## Begin Exercise data

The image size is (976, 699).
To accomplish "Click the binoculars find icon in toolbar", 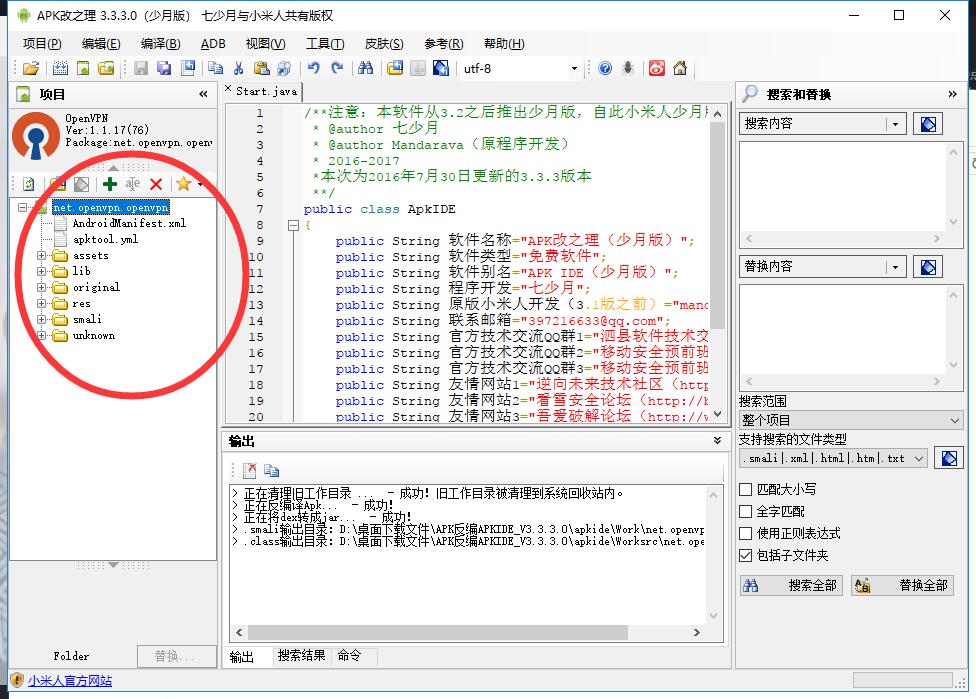I will click(x=365, y=69).
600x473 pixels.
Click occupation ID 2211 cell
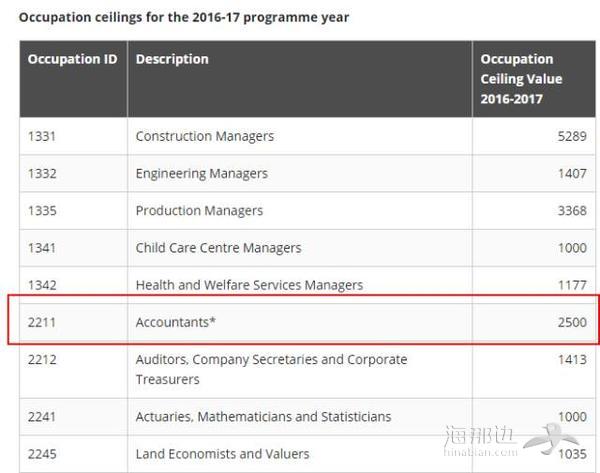(42, 322)
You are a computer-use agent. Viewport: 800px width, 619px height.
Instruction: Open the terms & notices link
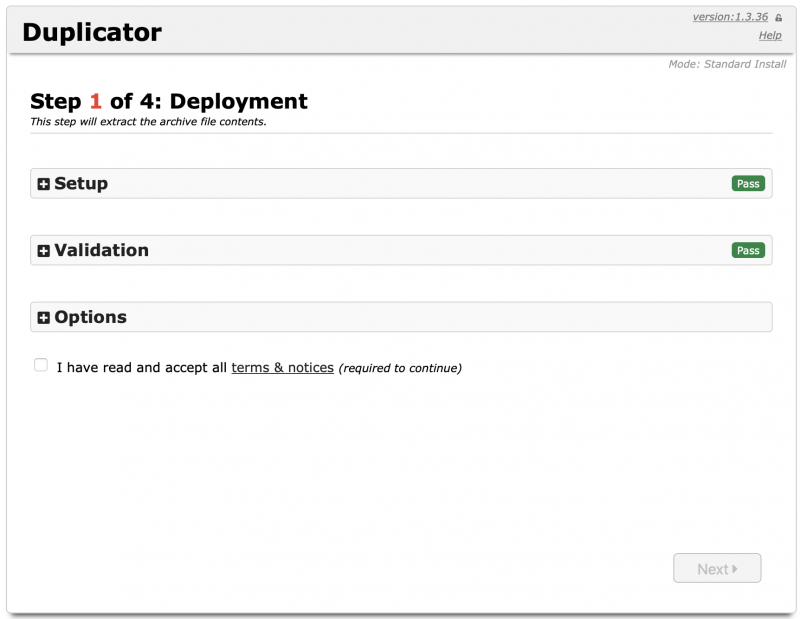click(282, 368)
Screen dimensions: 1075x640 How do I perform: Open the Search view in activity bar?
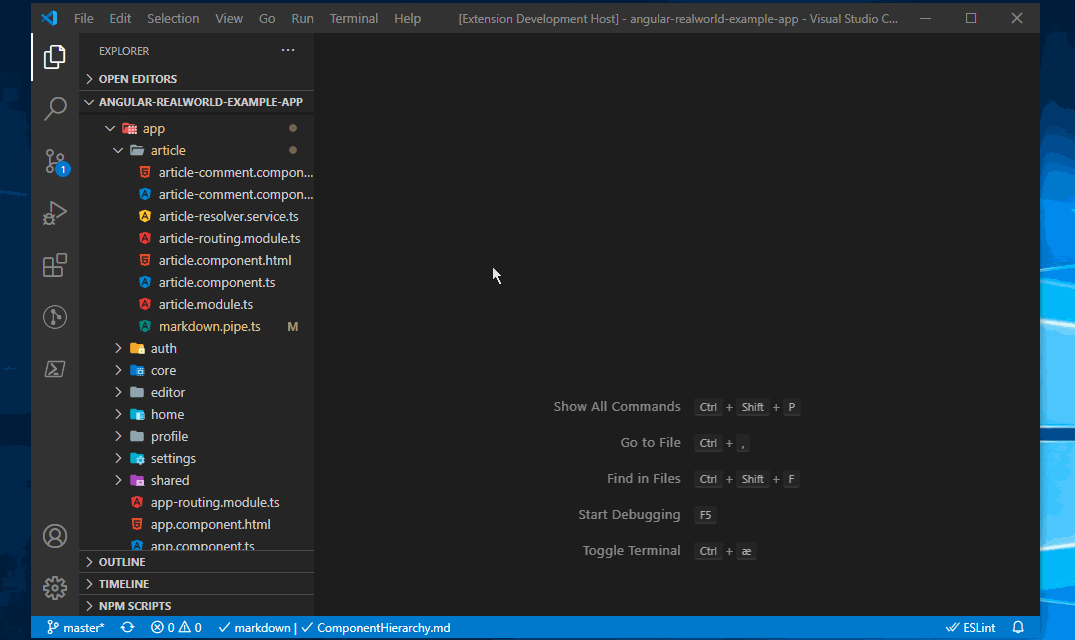(55, 109)
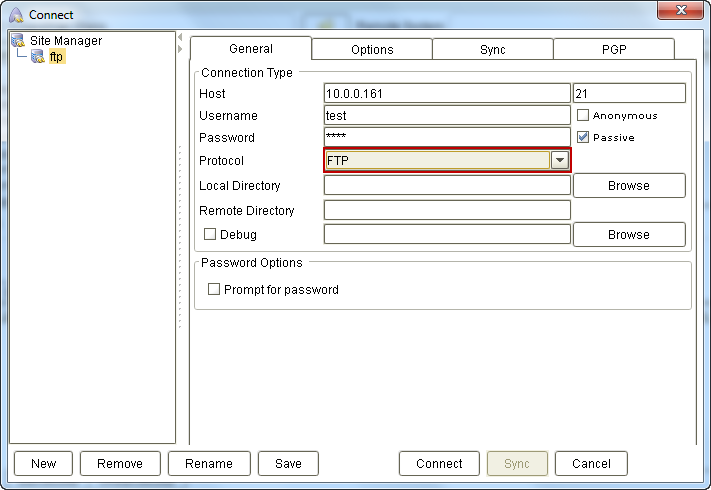
Task: Tick the Prompt for password checkbox
Action: point(214,290)
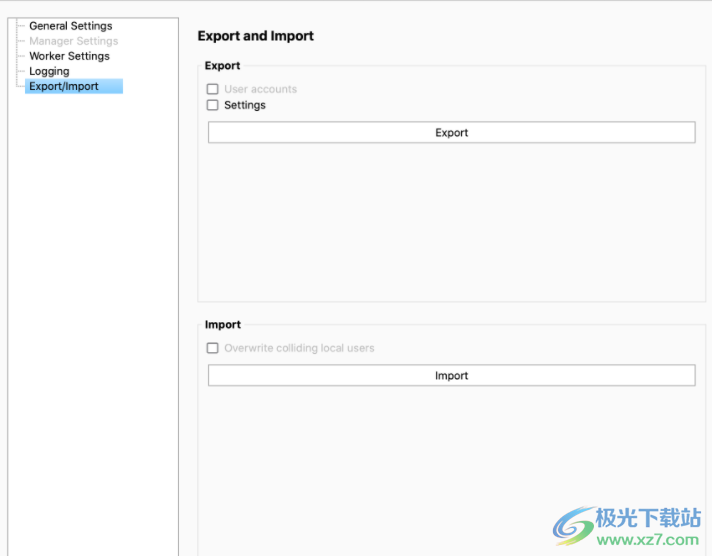Click the bold 'Export' group title
This screenshot has width=712, height=556.
coord(222,66)
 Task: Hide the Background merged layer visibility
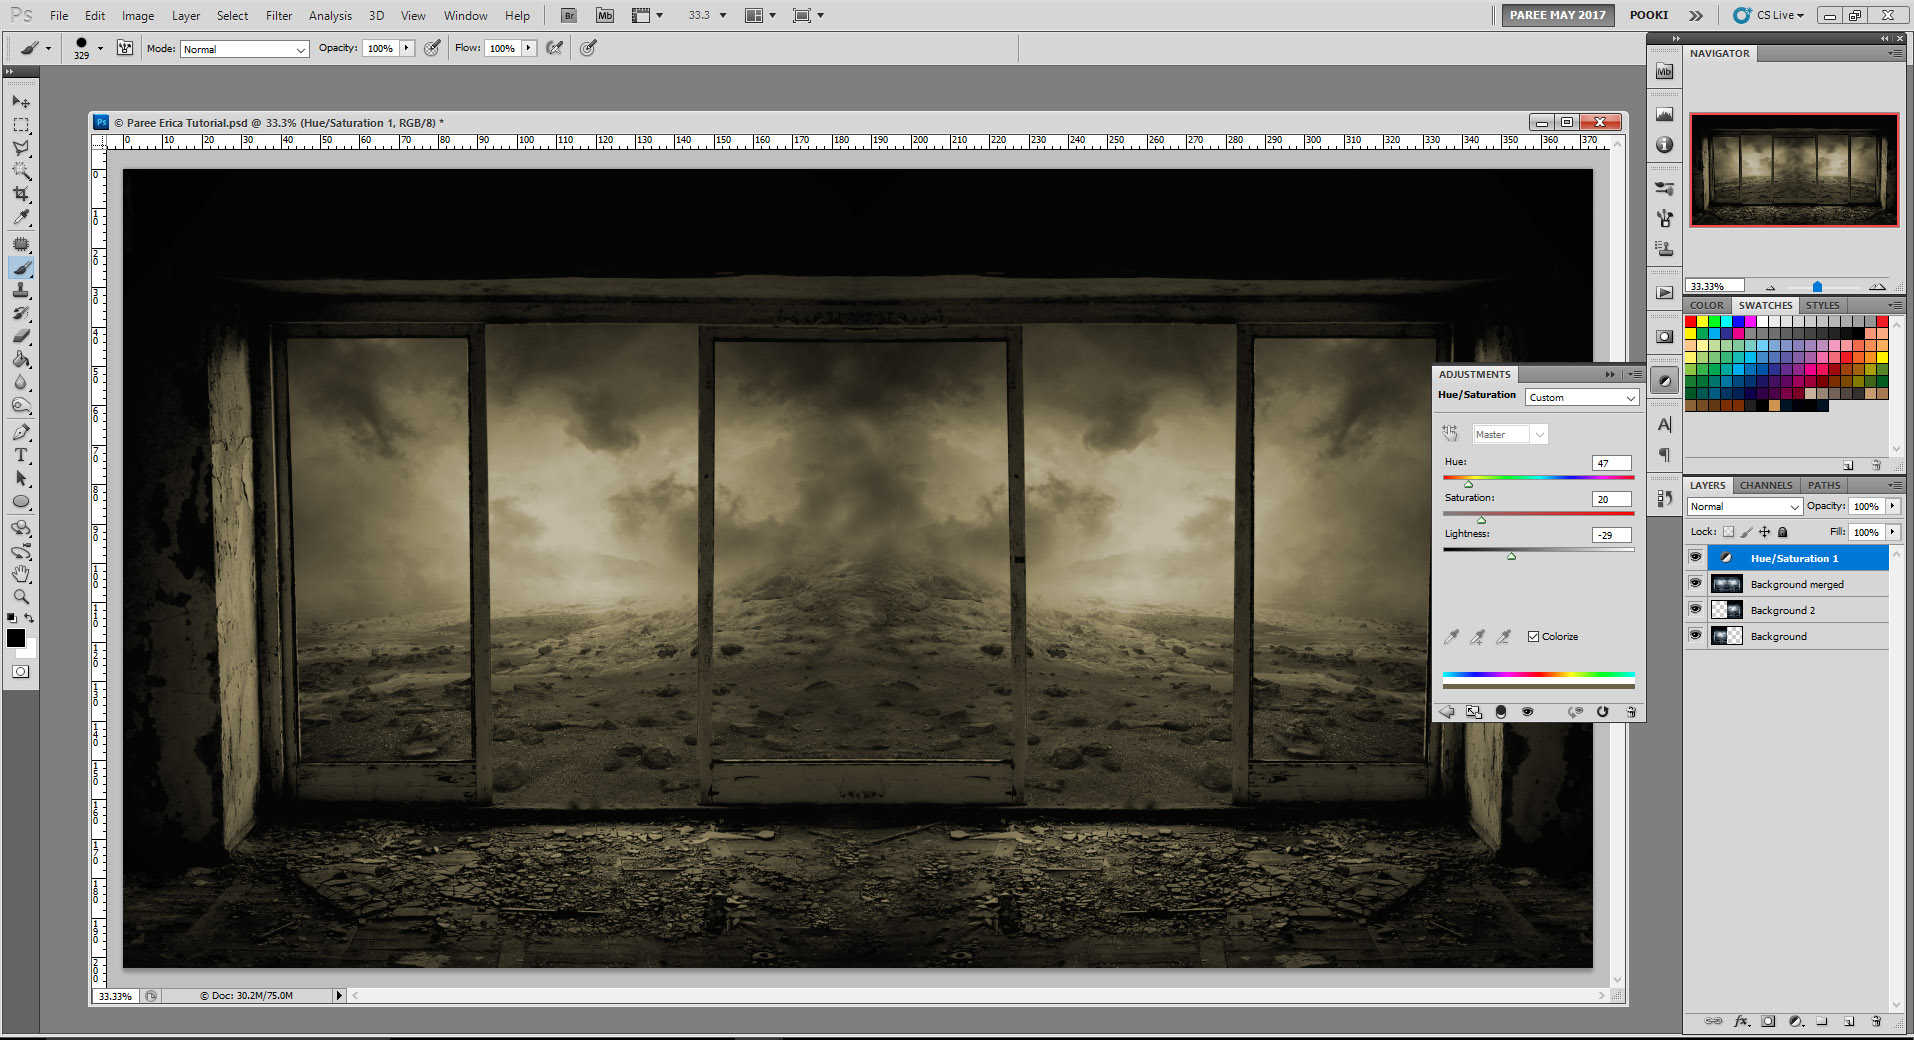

## End Exercise data

Select each line in the items above that contains the string "width", and copy those lines.

You are a computer-use agent. Viewport: 800px width, 619px height.
This screenshot has width=712, height=556.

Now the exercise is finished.